Hindustan Times, India, by Soni Mishra (Press Trust of India)
http://www.hindustantimes.com/news/181_118537,0008.htm
Dec 12, 2002 (zitiert von GENET-news)
Even as the government is keen on introducing genetically engineered varieties of rice which are drought, flood and salinity resistant, environmentalists want the focus to shift to the numerous farmers' varieties capable of beating the severest of environmental conditions.
Making genetic engineering seem like a laggard technology are the indigenous rice varieties that can withstand the severest of climatic conditions. Sample this: West Bengal alone grows 78 varieties of rice that are suited to dry conditions, according to a 'Register' prepared by the NGO Navdanya as part of its movement to fight for farmers' rights on seeds.
Farmers of Uttararnchal are not far behind and they grow around 54 drought-resistant varieties of rice, which have been conserved through regular growing and consumption.
In Kerala around 40 drought-resistant varieties have been developed while Orissa, notorious for starvation deaths, is also the home to a few drought-resistant varieties of rice.
"We have, along with farmers communities in nine states, collated the varieties over a 15-year period to create awareness about the varieties and to stress on the need to conserve them", says Vandana Shiva of Navdanya.
According to the Register, farmers in India have also developed rice that can survive submergence of over 12-15 days while two to three days of submergence is enough to kill ordinary rice.
As for resistance to salinity, what tougher test for rice than to be grown in the salt-rich mangrove lands of West Bengal. There are three varieties grown in the tidal waters of the mangrove area, which can bear up to 14 per cent salinity. And the soil is so fertile that the crop needs no attention from the farmer, who after transplanting the paddy can abandon it till harvest time.
Orissa, Kerala and Karnataka too grow a wide variety of salinity-resistant rice cultivars, according to the bio-diversity register.
Where these varieties score over genetically-engineered ones is that they are in sync with the ecology. After all, farmers have tried and tested them over hundreds of years, says Shiva.
Whereas the effects of genetically-engineered rice varieties on the ecology is not so well understood, she says.

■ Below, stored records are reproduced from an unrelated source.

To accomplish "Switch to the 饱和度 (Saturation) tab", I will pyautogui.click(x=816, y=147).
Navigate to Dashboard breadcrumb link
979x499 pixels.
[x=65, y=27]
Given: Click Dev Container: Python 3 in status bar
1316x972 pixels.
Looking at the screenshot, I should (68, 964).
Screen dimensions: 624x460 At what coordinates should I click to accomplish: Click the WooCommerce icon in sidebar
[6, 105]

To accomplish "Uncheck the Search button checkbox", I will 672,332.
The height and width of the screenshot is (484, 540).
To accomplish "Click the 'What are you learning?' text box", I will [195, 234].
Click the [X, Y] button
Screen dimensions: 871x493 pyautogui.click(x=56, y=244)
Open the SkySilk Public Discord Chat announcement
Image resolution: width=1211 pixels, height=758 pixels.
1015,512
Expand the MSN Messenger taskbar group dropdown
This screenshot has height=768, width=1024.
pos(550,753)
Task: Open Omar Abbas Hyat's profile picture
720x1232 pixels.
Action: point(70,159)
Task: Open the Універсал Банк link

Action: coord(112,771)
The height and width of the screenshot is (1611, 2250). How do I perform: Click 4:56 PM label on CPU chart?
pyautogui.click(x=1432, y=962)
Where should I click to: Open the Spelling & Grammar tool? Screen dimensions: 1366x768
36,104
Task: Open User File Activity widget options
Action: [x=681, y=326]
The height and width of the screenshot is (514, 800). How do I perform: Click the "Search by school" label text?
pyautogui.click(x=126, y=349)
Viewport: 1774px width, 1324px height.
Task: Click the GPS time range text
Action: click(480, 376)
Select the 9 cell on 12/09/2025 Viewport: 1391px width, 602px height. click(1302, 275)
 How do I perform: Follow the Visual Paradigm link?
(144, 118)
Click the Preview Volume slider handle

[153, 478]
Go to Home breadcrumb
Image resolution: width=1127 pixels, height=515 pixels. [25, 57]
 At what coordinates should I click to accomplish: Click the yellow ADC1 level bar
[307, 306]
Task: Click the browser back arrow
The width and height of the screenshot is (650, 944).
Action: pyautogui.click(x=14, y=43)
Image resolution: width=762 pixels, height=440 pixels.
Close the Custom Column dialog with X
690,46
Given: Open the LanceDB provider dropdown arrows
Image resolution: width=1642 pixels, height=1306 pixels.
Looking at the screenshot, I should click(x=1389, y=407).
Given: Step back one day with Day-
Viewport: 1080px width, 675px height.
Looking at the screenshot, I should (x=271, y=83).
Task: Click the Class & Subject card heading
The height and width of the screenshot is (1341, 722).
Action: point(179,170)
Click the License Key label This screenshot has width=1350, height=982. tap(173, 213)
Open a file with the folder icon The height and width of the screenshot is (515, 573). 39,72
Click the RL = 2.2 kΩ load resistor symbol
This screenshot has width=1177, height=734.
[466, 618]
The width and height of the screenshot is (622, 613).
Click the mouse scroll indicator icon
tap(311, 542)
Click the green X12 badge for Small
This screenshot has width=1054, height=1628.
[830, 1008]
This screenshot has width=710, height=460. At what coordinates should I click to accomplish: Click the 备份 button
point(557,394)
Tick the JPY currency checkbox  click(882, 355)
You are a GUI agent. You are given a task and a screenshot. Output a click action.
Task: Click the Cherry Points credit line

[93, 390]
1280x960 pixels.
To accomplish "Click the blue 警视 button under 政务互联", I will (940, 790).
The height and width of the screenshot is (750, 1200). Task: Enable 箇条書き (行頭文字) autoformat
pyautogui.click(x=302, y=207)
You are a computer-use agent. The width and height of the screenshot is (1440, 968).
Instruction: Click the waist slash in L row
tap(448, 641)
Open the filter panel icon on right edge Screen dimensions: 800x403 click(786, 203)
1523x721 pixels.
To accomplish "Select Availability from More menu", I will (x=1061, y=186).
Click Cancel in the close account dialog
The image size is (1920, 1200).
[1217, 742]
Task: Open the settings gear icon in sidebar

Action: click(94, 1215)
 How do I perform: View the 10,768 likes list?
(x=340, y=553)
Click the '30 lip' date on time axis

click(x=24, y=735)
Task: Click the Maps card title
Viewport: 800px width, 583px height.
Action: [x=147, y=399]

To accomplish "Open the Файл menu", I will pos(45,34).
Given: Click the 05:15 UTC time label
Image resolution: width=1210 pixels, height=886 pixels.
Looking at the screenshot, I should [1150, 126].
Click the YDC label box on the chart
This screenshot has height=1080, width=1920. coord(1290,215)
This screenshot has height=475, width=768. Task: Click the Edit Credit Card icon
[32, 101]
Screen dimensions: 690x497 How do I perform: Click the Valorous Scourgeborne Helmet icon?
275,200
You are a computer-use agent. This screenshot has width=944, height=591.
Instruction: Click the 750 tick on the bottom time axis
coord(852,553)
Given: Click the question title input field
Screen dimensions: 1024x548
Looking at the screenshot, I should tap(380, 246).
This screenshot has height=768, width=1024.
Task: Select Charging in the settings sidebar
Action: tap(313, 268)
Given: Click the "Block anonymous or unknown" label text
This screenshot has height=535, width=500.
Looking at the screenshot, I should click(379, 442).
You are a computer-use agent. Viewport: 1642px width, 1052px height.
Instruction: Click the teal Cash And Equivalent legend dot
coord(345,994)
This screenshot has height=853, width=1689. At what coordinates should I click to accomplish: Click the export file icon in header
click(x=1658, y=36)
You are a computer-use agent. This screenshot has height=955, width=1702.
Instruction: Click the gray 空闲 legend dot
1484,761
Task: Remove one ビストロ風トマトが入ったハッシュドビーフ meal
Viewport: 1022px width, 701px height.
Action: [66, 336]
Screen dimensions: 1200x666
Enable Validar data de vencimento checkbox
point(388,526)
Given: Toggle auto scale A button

Moreover, the farmers' varieties, if not used regularly, would go extinct, as did a number of such cultivars during the green revolution which made thousands of indigenous varieties, that were not only capable of withstanding harsh climatic conditions but also gave consistent yields, extinct.
While Dr S U Zaman, principal scientist, Indian Agricultural Research Institute, plays down the fear of transgenic rice varieties, saying there is a universally recognised bio-safety procedure that any new variety goes through before it is introduced, he cautions that thought needs to be given on how to conserve indigenous varieties at the same time.
Hence, he says, a comprehensive system needs to be formed wherein indigenous varieties exist alongside new varieties: "If time-tested study, traditional varieties are available in an area, it does not need transgenic varieties. Accent should be on providing new varieties to farmers who do not have access to good indigenous cultivars," says the rice expert.
Another argument against the use of genetically engineered varieties, to be provided by multinational seed-developers, is that they are not really creating them but merely taking genes from the varieties evolved by farmers over time and repackaging them.
"It is a case of intellectual piracy: genetically engineering rice with genes taken from farmers' varieties and then going on to claim a patent for it under the Intellectual Property Rights regime is a form of intellectual piracy and biopiracy," says Shiva.
Shiva cites as an example the patent claim of the US company RiceTec on a variety of basmati rice which derived its genetic material from basmati grown by Indian farmers.
The patent would have made it illegal for anyone else to grow rice with similar characteristics as well as call it 'basmati'. But a global campaign launched by Navdanya and the Research Foundation for Science, Technology and Ecology led to the claims being struck down by the US Patent and Trademark Office in August 2001.
"The Register is not a simple act of documentation. It is part of our movement to create the awareness that the rice varieties developed by farmers are theirs and to protect them from being stolen by multinational seed companies," says Shiva.